— BEGIN EXCERPT —

How to get out of a hit and run charge – an overview
They say the law is a practice but there is no use in recreating the wheel. I hope these tips will help your clients who are facing hit and run claims pending an investigation. If done right, you can get back your client’s car and property back from law enforcement. Your client will also avoid answering questions from the police officer as an added bonus. In addtion, your client will avoid the serious consequences from civil liability by using their insurance for the hit and run accident.
1. Get your client ready and prep them not to talk.
There are reasons why your client is not yet a defendant in court, but that can change in a matter of weeks if they talk with law enforcement and identify themselves as the hit and run driver. Let your client tell their story to you. They will talk about why they left the accident scene and their circumstances in life and how that prevented them from doing their obligation to stop, and how they can’t be arrested.
I like to let the client know about their rights. (4th, 5th, and 6th) for not making things worse when the officer happens to roll up on the vehicle owner’s house. One thing that makes things easier for me and I would like to share is the ACLU bust cards. Print these out and give them to your client while they are hiding like a fugitive
2. Be familiar with the hit and run laws.
The legislatures knew how police would abuse the seizure laws. In the past, the law enabled them to hold onto our client’s car under the disguise of it being for physical evidence, but they would release it if our clients answered a few questions and fill in few details of their police reports. Thankfully they have added this statue to the hit and run laws in California to Avoid this.
(a) When any peace officer, as that term is defined in Chapter 4.5 (commencing with Section 830) of Title 3 of Part 2 of the Penal Code or any regularly employed and salaried employee who is engaged in directing traffic or enforcing parking statutes and regulations, has reasonable cause to believe that a motor vehicle on a highway or on private property open to the general public onto which the public is explicitly or implicitly invited, located within the territorial limits in which the officer is empowered to act, has been involved in a hit-and-run accident, and the operator of the vehicle has failed to stop and comply with Sections 20002 to 20006, inclusive, the officer may remove the vehicle from the highway or from public or private property for the purpose of inspection.
(b) Unless sooner released, the vehicle shall be released upon the expiration of 48 hours after the removal from the highway or private property upon demand of the owner. When determining the 48-hour period, weekends, and holidays shall not be included.

— END EXCERPT —

TO BE DONE:
Copy the passage of the hit and run overview starting at "How to get out" and ending at "and run accident.", and swap "law enforcement" for "the police".

— BEGIN DATASET EXTRACT —

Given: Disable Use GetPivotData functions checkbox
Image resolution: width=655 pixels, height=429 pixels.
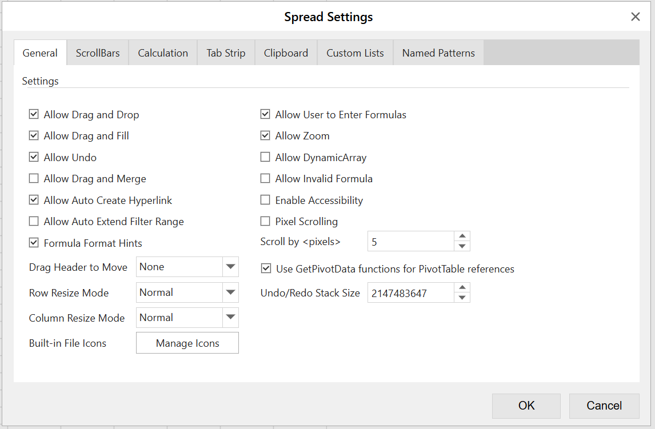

— END DATASET EXTRACT —
— BEGIN DATASET EXTRACT —

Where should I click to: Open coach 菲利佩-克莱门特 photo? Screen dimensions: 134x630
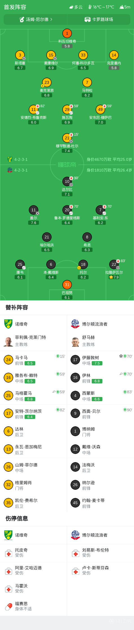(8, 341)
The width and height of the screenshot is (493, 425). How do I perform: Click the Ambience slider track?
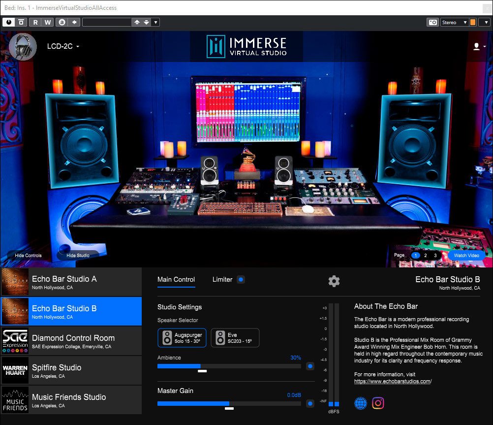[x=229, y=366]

— END DATASET EXTRACT —
— BEGIN DATASET EXTRACT —

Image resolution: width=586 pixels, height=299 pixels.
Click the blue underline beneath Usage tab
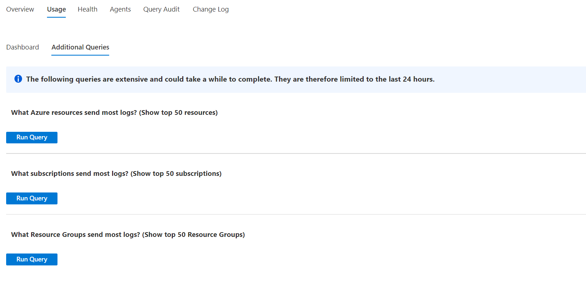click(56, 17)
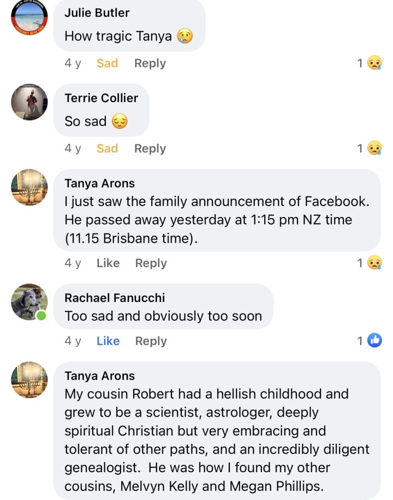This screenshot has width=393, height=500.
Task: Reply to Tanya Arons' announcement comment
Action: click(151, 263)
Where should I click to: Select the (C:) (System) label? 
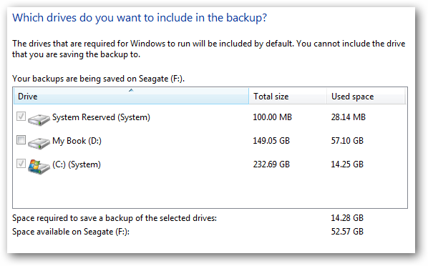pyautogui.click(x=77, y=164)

— END DATASET EXTRACT —

TASK ANSWER:
How to get out of a hit and run charge – an overview
They say the law is a practice but there is no use in recreating the wheel. I hope these tips will help your clients who are facing hit and run claims pending an investigation. If done right, you can get back your client’s car and property back from the police. Your client will also avoid answering questions from the police officer as an added bonus. In addtion, your client will avoid the serious consequences from civil liability by using their insurance for the hit and run accident.